Treatment resistance occurs in a variety of psychiatric disorders and presents an ongoing challenge as we attempt to optimize treatments for our patients. The manifestations and sources of treatment resistance are attracting increasing attention as research provides a growing understanding of the mechanisms of resistance and as newer treatments are explored. This Special Report on treatment resistance examines a variety of difficulties that arise in the treatment of different psychiatric disturbances, the sources of these difficulties, and the treatment solutions.
The role of genetic factors, acting through neurotransmitters and neuromodulators, is examined by Dr Francisco Moreno. While genetic factors are key in determining responsiveness to treatment, as well as adverse effects of antidepressant medications, their interaction with environmental factors complicates the picture and must always be kept in mind, since those factors can contribute to, maintain, or worsen existing mood disorders.
The article by Dr Richard Shelton focuses on results of the NIMH's STAR*D program, which showed that remission is difficult to achieve in patients with clinical depression despite multiple trials of antidepressants. Pharmacokinetic differences may help explain treatment resistance in depression, including polymorphisms of various cytochrome P-450 enzymes that affect metabolism and subsequent drug levels. In addition, neuroanatomical connectivity issues can lead to a poor treatment response in those with resistant forms of depression.

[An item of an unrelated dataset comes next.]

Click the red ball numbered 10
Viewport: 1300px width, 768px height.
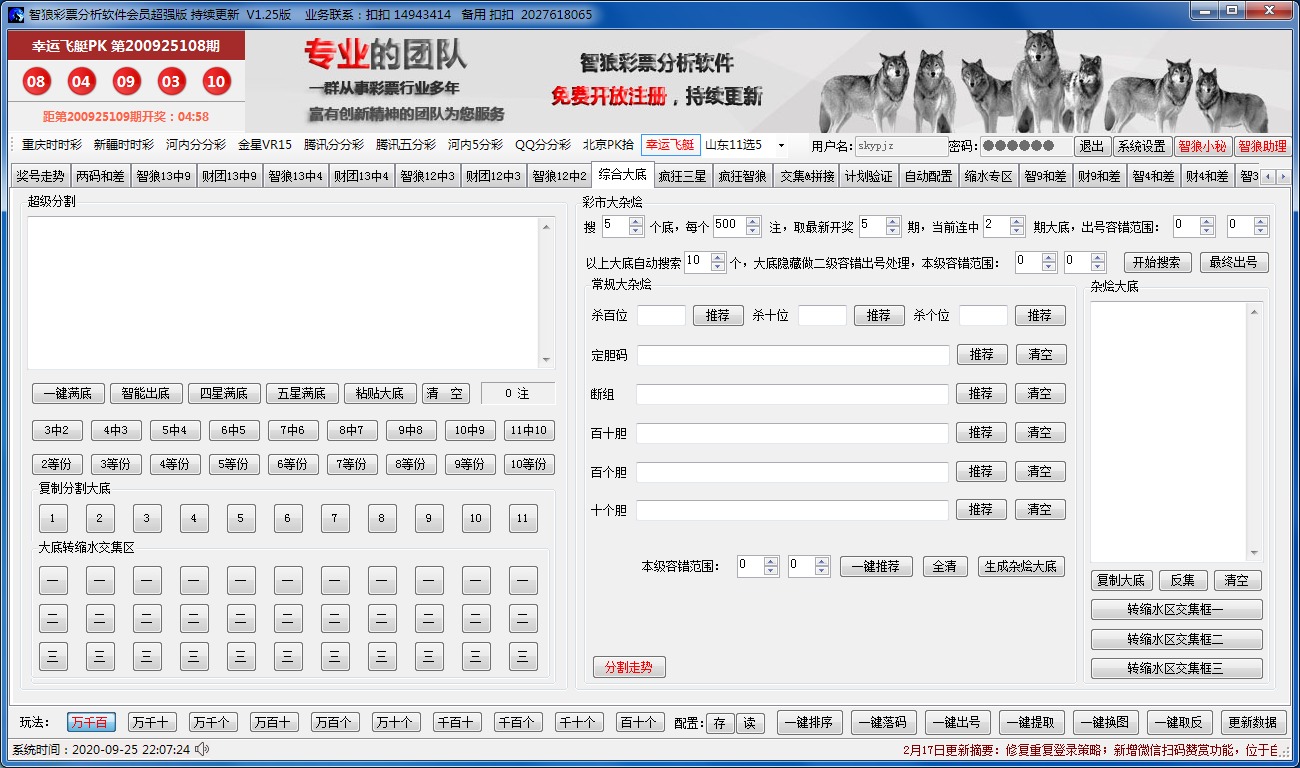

Another factor that may influence psychotropic drug effects is P-glycoprotein (P-gp), which is produced by the multidrug-resistance gene ABCB1 (ABCB1 encodes for P-gp). Animal studies that manipulate the expression of such proteins or gene products provide some insight into the complex mechanisms of the genetic components of responsiveness to treatment.
Drs Vural Ozdemir and Béatrice Godard describe the difficulty of understanding the multitude of drug transporters in the brain with their variability and selectivity, as well as their expressions and connection to drug interaction phenomena. Their article also provides a fascinating introduction to preemptive or predictive medicine as it applies to psychiatry. Issues of interest include informed consent, disclosure of potential adverse effects and genetic information to patients, patient privacy and its relationship to insurance coverage, and the inadequacy of genetics training in psychiatry.
Finally, Dr Michael Poyurovsky's article on subtypes of obsessive-compulsive disorders (OCDs) includes consideration of tic-related OCD (eg, Tourette syndrome), schizotypal personality characteristics or schizophrenia, hoarding, and poor insight. The identification of this wide variety of phenotypic expressions can help predict treatment response and resistance, and the identification of psychiatric comorbidities can help establish the pharmacological treatment plan.
These excellent articles provide a helpful review of the issues to be considered in understanding and addressing treatment resistance in psychiatric disorders. I hope you enjoy and benefit from reading these articles as much as I did.